• _Short exercise_
Copy these lines word for word, starting at the line that contains "európai politikai pártok; (227, 1553)" and ending after the line that contains "diszkrimináció (231, 432)".

• _Entries_
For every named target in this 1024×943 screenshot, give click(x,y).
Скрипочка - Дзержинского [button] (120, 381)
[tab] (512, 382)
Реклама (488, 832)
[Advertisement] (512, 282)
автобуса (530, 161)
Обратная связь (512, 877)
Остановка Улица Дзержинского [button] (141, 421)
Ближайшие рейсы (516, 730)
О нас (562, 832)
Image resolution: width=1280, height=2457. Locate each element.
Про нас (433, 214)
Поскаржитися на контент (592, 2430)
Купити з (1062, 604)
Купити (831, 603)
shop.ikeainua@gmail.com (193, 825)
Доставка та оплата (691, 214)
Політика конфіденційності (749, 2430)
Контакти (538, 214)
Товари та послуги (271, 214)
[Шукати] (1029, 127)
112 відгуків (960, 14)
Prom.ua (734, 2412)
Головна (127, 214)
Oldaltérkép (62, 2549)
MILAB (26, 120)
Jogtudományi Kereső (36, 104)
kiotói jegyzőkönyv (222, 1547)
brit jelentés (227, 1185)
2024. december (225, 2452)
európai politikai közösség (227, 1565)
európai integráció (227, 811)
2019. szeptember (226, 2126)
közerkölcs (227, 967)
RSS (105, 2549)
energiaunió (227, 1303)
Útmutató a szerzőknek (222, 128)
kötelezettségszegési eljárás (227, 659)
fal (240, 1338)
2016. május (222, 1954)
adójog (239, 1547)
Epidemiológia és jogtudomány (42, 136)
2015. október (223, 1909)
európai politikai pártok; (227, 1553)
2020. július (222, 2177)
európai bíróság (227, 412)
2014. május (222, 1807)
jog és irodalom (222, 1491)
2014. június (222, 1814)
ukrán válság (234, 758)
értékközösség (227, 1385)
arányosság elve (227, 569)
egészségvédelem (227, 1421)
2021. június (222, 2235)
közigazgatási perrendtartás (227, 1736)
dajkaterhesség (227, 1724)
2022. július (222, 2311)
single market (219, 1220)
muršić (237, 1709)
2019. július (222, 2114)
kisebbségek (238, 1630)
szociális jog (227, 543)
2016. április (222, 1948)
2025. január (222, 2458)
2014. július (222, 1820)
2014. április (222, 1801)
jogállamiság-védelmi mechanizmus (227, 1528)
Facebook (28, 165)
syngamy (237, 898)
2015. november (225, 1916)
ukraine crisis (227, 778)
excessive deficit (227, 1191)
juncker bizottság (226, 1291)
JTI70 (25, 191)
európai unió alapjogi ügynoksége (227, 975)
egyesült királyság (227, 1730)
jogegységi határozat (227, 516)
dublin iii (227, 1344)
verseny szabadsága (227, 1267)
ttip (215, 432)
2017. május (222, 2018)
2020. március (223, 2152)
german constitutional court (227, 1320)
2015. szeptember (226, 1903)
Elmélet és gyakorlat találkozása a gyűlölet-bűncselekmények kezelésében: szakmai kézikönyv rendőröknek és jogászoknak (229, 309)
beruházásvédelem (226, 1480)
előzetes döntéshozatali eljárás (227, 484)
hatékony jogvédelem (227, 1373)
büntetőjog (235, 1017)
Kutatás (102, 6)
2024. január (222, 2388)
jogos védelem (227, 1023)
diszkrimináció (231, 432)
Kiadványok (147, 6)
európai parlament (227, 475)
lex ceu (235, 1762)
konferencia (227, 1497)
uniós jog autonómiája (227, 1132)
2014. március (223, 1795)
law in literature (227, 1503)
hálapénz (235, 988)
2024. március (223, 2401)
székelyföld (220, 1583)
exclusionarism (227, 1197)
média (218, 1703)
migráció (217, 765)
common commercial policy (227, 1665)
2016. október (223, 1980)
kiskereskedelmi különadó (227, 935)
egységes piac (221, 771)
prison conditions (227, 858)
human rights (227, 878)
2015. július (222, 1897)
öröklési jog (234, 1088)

• _Result for this exercise_
európai politikai pártok; (227, 1553)
2020. július (222, 2177)
európai bíróság (227, 412)
2014. május (222, 1807)
jog és irodalom (222, 1491)
2014. június (222, 1814)
ukrán válság (234, 758)
értékközösség (227, 1385)
arányosság elve (227, 569)
egészségvédelem (227, 1421)
2021. június (222, 2235)
közigazgatási perrendtartás (227, 1736)
dajkaterhesség (227, 1724)
2022. július (222, 2311)
single market (219, 1220)
muršić (237, 1709)
2019. július (222, 2114)
kisebbségek (238, 1630)
szociális jog (227, 543)
2016. április (222, 1948)
2025. január (222, 2458)
2014. július (222, 1820)
2014. április (222, 1801)
jogállamiság-védelmi mechanizmus (227, 1528)
Facebook (28, 165)
syngamy (237, 898)
2015. november (225, 1916)
ukraine crisis (227, 778)
excessive deficit (227, 1191)
juncker bizottság (226, 1291)
JTI70 (25, 191)
európai unió alapjogi ügynoksége (227, 975)
egyesült királyság (227, 1730)
jogegységi határozat (227, 516)
dublin iii (227, 1344)
verseny szabadsága (227, 1267)
ttip (215, 432)
2017. május (222, 2018)
2020. március (223, 2152)
german constitutional court (227, 1320)
2015. szeptember (226, 1903)
Elmélet és gyakorlat találkozása a gyűlölet-bűncselekmények kezelésében: szakmai kézikönyv rendőröknek és jogászoknak (229, 309)
beruházásvédelem (226, 1480)
előzetes döntéshozatali eljárás (227, 484)
hatékony jogvédelem (227, 1373)
büntetőjog (235, 1017)
Kutatás (102, 6)
2024. január (222, 2388)
jogos védelem (227, 1023)
diszkrimináció (231, 432)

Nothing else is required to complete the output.